While this version was hand-assembled by a team of graduate students, the repetitive process is designed to be easily accomplished by a swarm of small, simple autonomous assembly robots. The design and testing of the robotic assembly system is the subject of an upcoming paper, Jenett says.
The individual parts for the previous wing were cut using a waterjet system, and it took several minutes to make each part, Jenett says. The new system uses injection molding with polyethylene resin in a complex 3-D mold, and produces each part—essentially a hollow cube made up of matchstick-size struts along each edge—in just 17 seconds, he says, which brings it a long way closer to scalable production levels.
“Now we have a manufacturing method,” he says. While there’s an upfront investment in tooling, once that’s done, “the parts are cheap,” he says. “We have boxes and boxes of them, all the same.”
The resulting lattice, he says, has a density of 5.6 kilograms per cubic meter. By way of comparison, rubber has a density of about 1,500 kilograms per cubic meter. “They have the same stiffness, but ours has less than roughly one-thousandth of the density,” Jenett says.
Because the overall configuration of the wing or other structure is built up from tiny subunits, it really doesn’t matter what the shape is. “You can make any geometry you want,” he says. “The fact that most Aircraft wing are the same shape”—essentially a tube with wings—”is because of expense. It’s not always the most efficient shape.” But massive investments in design, tooling, and production processes make it easier to stay with long-established configurations.
Studies have shown that an integrated body and wing structure could be far more efficient for many applications, he says, and with this system those could be easily built, tested, modified, and retested.
“The research shows promise for reducing cost and increasing the performance for large, light weight, stiff structures,” says Daniel Campbell, a structures researcher at Aurora Flight Sciences, a Boeing company, who was not involved in this research. “Most promising near-term applications are structural applications for airships and space-based structures, such as antennas.”

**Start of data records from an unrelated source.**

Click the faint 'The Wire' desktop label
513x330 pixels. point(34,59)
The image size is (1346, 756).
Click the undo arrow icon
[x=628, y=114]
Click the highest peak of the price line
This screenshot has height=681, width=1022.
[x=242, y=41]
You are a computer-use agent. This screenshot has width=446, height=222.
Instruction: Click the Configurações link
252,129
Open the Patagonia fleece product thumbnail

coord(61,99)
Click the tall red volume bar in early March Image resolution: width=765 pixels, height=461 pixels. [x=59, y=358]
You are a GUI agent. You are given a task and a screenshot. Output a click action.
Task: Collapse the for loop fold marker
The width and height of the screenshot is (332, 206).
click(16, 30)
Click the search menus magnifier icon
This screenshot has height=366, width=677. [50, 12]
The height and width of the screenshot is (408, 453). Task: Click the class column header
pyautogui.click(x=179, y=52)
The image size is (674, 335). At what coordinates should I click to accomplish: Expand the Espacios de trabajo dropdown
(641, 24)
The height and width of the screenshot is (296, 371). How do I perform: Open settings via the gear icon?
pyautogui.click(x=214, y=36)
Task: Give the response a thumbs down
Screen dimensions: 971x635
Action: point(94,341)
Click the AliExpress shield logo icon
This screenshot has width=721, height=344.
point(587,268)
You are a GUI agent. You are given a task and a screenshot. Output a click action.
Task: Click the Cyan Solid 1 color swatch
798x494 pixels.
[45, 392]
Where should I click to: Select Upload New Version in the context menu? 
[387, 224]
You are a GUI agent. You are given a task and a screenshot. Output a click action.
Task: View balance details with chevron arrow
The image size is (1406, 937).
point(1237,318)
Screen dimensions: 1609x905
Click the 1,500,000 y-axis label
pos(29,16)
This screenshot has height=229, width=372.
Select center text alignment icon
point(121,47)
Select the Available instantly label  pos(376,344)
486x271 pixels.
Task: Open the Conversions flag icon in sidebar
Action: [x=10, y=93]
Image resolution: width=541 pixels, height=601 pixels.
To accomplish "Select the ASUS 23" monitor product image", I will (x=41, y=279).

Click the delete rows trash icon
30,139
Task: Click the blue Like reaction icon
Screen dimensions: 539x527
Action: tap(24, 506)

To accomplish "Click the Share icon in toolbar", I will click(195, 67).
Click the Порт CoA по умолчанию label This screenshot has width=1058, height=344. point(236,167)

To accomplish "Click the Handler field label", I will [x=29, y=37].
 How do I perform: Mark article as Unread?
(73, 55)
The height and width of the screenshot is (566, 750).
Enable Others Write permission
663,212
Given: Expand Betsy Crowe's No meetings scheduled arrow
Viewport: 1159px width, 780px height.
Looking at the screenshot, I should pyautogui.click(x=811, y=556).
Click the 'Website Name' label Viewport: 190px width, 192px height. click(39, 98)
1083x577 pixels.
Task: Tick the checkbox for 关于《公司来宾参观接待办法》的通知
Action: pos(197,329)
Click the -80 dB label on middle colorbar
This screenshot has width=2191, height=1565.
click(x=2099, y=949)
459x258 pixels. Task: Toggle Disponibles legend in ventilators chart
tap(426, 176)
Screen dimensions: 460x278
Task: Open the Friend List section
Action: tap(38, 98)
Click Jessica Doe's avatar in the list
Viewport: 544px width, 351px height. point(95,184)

The new wing was designed to be as large as could be accommodated in NASA’s high-speed wind tunnel at Langley Research Center, where it performed even a bit better than predicted, Jenett says.
The same system could be used to make other structures as well, Jenett says, including the wing-like blades of wind turbines, where the ability to do on-site assembly could avoid the problems of transporting ever-longer blades. Similar assemblies are being developed to build space structures, and could eventually be useful for bridges and other high performance structures.